Women in business, academics, come together to share skills
On Monday, March 5, the University of Ottawa Alumni network hosted a Women in Leadership Summit to kick off International Women’s Week.
The goal of the summit was to learn how and why we should empower women in areas of business, academics, and beyond, and included a keynote address by Danièle Henkel, a businesswoman who has created a wellness company in Quebec .
“I personally liked the tone of it and the sense of hopefulness I was left (with) when the summit was done,” said Habon Maxamud, a second-year accounting student who attended the summit. “A lot of ideas such as ‘stop being superwomen’ were discussed.”
Henkel’s speech addressed the issues that women often feel like they have to do so much in order to be successful. She called this “being superwomen,” emphasizing that you don’t need to do many things, but rather a few things very well.
“I personally found that last point incredibly resonating,” Maxamud said. “I feel that usually as women we think we should be doing it all. And having a few slips is not acceptable, (Henkel) said it and made me feel safe and okay with the idea that I don’t have to do 40 different things to feel accomplished.”
Zaineb Al-Faesly, a fourth-year civil engineering student, attended the pre-event on Saturday, March 3, along with prominent women leaders in Ottawa from Shopify, ElementAl, and other large companies.
“I think it is beyond important for myself to attend events like this,” she said. “In reality, civil engineering and data science do not have much overlap, however, learning about different things, things that are outside your realm of studies is crucial to your growth.”
According to Al-Faesly, “while it is important to be knowledgeable in your field and pursue further education to specialize in your domain, learning outside of your comfort zone is where some of the best inventions come from.

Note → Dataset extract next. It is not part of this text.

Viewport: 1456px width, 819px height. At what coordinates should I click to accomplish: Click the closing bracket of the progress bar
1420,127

That is where the spark is ignited.”
Other presenters included Solmaz Shahalizadeh, director of Data, Merchant Services Algorithms at Shopfiy, and Negar Rostamzadeh, research scientist at ElementAl, Iranian women who are working in the field of data science.

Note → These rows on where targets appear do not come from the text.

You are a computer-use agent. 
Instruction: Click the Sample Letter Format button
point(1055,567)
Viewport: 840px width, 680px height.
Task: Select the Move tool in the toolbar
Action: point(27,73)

“They mentioned to me that women are very underrepresented in this field and as foreign women it is even more difficult,” said Al-Faesly. “Regardless of that, I was extremely impressed by their tenacity. They are both very intelligent ladies who look beyond the limitations that exist and are climbing the ladder in their field, which I found very inspiring. They don’t look at the walls, they just hammer their way through.”